[WHAT YOU WILL DO] Each line from the one that has "The image size is (1568, 770)." through the final line of the listing is to be written out exactly, and no other line is.

[SUPPLIED RECORDS]
________

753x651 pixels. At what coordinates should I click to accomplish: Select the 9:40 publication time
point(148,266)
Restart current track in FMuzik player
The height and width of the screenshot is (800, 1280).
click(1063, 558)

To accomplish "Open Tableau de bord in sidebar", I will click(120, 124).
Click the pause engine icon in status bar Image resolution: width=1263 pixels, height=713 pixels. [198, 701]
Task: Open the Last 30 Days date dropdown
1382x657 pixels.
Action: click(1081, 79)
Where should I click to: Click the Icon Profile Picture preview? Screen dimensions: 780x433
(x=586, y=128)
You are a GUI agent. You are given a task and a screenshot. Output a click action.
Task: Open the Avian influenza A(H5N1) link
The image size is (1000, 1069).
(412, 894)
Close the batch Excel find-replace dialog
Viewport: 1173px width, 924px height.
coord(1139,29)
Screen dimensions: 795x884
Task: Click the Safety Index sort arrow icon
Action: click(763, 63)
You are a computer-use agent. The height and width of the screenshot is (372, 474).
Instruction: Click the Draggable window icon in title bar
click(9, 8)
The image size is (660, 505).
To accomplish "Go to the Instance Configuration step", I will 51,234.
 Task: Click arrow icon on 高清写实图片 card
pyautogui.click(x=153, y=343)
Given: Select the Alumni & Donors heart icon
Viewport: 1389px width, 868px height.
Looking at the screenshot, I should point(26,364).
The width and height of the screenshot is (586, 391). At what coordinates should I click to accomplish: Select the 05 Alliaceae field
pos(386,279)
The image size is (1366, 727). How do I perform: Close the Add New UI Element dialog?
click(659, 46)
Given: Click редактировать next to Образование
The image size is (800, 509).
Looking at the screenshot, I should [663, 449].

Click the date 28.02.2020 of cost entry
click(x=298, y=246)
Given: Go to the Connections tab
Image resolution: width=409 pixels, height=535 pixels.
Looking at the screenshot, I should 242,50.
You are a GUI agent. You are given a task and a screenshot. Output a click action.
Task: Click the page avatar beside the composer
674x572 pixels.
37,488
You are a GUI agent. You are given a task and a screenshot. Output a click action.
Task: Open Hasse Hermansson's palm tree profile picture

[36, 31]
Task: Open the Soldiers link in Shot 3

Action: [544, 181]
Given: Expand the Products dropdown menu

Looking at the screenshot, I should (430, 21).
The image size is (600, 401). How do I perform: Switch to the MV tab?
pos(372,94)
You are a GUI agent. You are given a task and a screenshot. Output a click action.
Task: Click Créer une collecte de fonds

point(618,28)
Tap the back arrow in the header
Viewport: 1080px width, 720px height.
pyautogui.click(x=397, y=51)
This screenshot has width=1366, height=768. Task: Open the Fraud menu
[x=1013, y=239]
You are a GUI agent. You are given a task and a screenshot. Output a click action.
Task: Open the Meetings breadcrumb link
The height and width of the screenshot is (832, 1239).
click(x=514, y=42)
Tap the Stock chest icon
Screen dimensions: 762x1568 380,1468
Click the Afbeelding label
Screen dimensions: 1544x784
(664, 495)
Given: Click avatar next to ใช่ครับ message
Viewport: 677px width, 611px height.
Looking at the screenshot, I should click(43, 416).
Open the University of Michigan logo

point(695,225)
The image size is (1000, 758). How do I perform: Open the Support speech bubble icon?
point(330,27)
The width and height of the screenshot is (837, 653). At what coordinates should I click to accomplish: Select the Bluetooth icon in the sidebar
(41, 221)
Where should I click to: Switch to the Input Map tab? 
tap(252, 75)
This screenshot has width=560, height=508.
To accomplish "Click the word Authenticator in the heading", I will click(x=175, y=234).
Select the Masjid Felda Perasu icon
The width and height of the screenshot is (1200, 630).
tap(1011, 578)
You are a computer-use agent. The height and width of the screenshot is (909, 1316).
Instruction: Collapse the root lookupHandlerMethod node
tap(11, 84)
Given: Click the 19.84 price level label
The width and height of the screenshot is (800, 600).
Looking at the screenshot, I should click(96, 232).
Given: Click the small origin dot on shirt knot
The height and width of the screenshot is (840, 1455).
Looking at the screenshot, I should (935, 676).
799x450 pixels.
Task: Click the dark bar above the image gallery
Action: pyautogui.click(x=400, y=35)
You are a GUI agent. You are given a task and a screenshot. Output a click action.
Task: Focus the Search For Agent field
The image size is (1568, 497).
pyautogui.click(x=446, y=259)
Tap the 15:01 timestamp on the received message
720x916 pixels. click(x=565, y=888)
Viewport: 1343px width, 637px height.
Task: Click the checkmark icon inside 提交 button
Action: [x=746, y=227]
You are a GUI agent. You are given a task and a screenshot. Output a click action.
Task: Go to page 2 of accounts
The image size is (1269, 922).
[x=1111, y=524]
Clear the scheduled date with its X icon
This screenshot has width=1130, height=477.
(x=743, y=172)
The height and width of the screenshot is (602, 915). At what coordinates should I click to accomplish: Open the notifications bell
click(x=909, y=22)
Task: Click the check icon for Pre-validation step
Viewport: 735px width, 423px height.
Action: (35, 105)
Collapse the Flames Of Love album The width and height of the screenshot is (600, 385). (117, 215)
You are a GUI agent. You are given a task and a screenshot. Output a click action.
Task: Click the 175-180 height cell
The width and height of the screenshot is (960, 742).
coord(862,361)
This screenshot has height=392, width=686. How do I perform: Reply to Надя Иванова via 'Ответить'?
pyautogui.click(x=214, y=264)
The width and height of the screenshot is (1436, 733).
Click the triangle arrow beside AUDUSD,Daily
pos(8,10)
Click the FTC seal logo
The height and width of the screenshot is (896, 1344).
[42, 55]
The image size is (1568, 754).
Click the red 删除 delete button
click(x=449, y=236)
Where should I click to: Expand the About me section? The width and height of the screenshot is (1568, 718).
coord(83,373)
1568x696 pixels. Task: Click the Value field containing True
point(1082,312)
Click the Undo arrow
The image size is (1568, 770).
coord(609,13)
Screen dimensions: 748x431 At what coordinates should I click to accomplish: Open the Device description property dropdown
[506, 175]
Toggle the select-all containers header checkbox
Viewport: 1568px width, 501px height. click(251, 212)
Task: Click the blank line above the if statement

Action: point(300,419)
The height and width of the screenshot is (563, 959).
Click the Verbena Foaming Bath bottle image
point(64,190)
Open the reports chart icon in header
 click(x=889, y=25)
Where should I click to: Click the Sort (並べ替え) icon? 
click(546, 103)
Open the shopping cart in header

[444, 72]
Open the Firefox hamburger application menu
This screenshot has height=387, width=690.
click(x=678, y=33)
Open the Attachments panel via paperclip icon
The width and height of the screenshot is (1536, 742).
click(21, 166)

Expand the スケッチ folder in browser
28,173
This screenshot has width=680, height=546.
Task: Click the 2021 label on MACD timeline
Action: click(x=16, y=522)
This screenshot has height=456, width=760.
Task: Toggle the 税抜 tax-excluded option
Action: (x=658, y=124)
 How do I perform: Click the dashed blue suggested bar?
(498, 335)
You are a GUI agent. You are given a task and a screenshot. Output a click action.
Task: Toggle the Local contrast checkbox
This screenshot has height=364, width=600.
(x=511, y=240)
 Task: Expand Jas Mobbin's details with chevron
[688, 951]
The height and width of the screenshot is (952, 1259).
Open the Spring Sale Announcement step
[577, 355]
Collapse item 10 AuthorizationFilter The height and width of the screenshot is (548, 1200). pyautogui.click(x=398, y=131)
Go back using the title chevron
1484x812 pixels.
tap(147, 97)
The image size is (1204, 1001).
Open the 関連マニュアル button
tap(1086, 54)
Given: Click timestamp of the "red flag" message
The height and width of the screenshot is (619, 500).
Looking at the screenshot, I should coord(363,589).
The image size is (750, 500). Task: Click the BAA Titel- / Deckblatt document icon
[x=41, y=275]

________

[TASK RESULT]
The image size is (1568, 770).
coord(609,13)
Screen dimensions: 748x431 At what coordinates should I click to accomplish: Open the Device description property dropdown
[506, 175]
Toggle the select-all containers header checkbox
Viewport: 1568px width, 501px height. click(251, 212)
Task: Click the blank line above the if statement

Action: point(300,419)
The height and width of the screenshot is (563, 959).
Click the Verbena Foaming Bath bottle image
point(64,190)
Open the reports chart icon in header
 click(x=889, y=25)
Where should I click to: Click the Sort (並べ替え) icon? 
click(546, 103)
Open the shopping cart in header

[444, 72]
Open the Firefox hamburger application menu
This screenshot has height=387, width=690.
click(x=678, y=33)
Open the Attachments panel via paperclip icon
The width and height of the screenshot is (1536, 742).
click(21, 166)

Expand the スケッチ folder in browser
28,173
This screenshot has width=680, height=546.
Task: Click the 2021 label on MACD timeline
Action: click(x=16, y=522)
This screenshot has height=456, width=760.
Task: Toggle the 税抜 tax-excluded option
Action: (x=658, y=124)
 How do I perform: Click the dashed blue suggested bar?
(498, 335)
You are a GUI agent. You are given a task and a screenshot. Output a click action.
Task: Toggle the Local contrast checkbox
This screenshot has height=364, width=600.
(x=511, y=240)
 Task: Expand Jas Mobbin's details with chevron
[688, 951]
The height and width of the screenshot is (952, 1259).
Open the Spring Sale Announcement step
[577, 355]
Collapse item 10 AuthorizationFilter The height and width of the screenshot is (548, 1200). pyautogui.click(x=398, y=131)
Go back using the title chevron
1484x812 pixels.
tap(147, 97)
The image size is (1204, 1001).
Open the 関連マニュアル button
tap(1086, 54)
Given: Click timestamp of the "red flag" message
The height and width of the screenshot is (619, 500).
Looking at the screenshot, I should coord(363,589).
The image size is (750, 500). Task: Click the BAA Titel- / Deckblatt document icon
[x=41, y=275]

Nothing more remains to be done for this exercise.